Healthcarejob.nl is een vacaturesite die zich toespitst op banen in de gezondheidszorg. Op deze site wordt onder andere inzicht gegeven in hoe farmaceuten ondanks de wetgevingen omtrent reclamemaken nog wel kunnen communiceren met (potentiële) klanten (Online marketing in de farmaceutische industrie, 2017): • De bedrijfspagina: Dit is het online gezicht van de organisatie. Het wordt aangeraden om afbeeldingen van gezichten op de bedrijfspagina te gebruiken. Dit geeft de gebruiker een prettig gevoel en de organisatie letterlijk een gezicht. Verder kan er content als artikelen, blogs, of interviews met medewerkers op de bedrijfspagina worden geplaatst. Bij een bedrijfspagina ligt de nadruk niet op het verkopen van een product, maar meer op het verstrekken van informatie over het bedrijf. • Carreerpages: Deze pagina’s kunnen worden ingezet om potentiële medewerkers aan te zetten tot een sollicitatie.

Vaak is dit de landingspagina voor mensen die op zoek zijn naar en baan. Naast een lijst met vacatures moet de carreerpage potentiële werknemers een reden geven om te solliciteren. Originaliteit en creativiteit zijn dus van belang. • Communities: Hiermee worden platformen bedoeld waar mensen zaken als ziektes, behandelingen en medicatie bespreken. Farmaceuten kunnen op de grote populariteit van deze platformen inspelen door zelf een platform te bieden waarop patiënten elkaar kunnen vinden.

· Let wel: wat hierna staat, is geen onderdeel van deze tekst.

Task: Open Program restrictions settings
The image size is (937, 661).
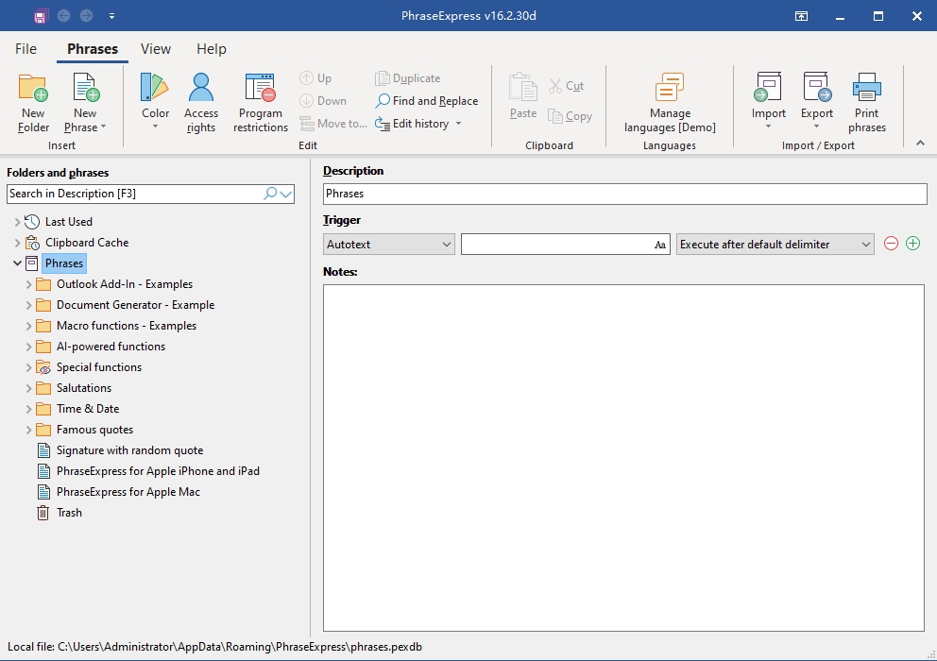Action: pyautogui.click(x=260, y=89)
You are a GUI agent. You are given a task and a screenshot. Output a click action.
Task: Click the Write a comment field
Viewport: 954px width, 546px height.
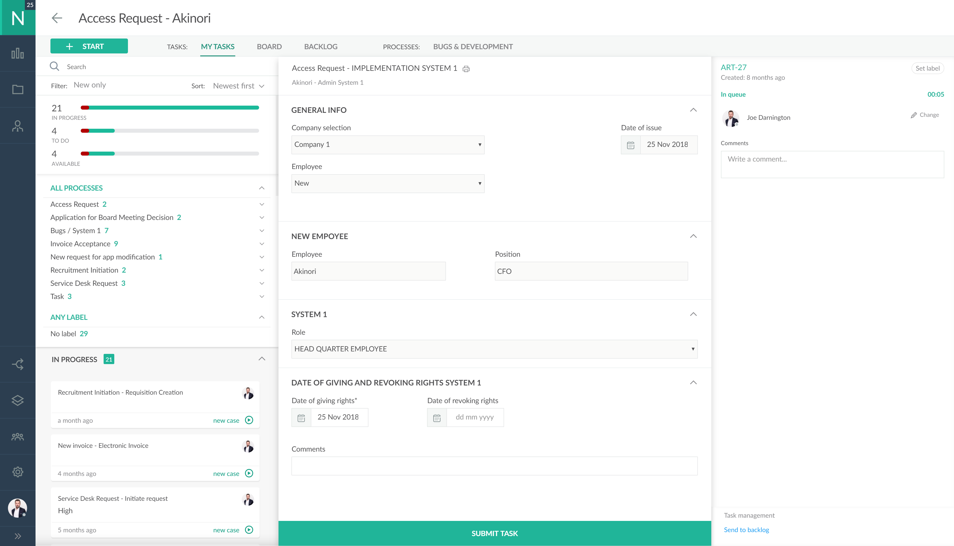pyautogui.click(x=832, y=164)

De Nederlandse wet over geneesmiddelenreclame voor kinderen

In de Geneesmiddelenwet is opgenomen dat publieksreclame verboden is als deze uitsluitend of voornamelijk gericht is op kinderen. Verder zijn er geen wetten opgenomen met betrekking tot de geneesmiddelenreclame voor kinderen in de Nederlandse wettenbank (Geneesmiddelenwet, 2019).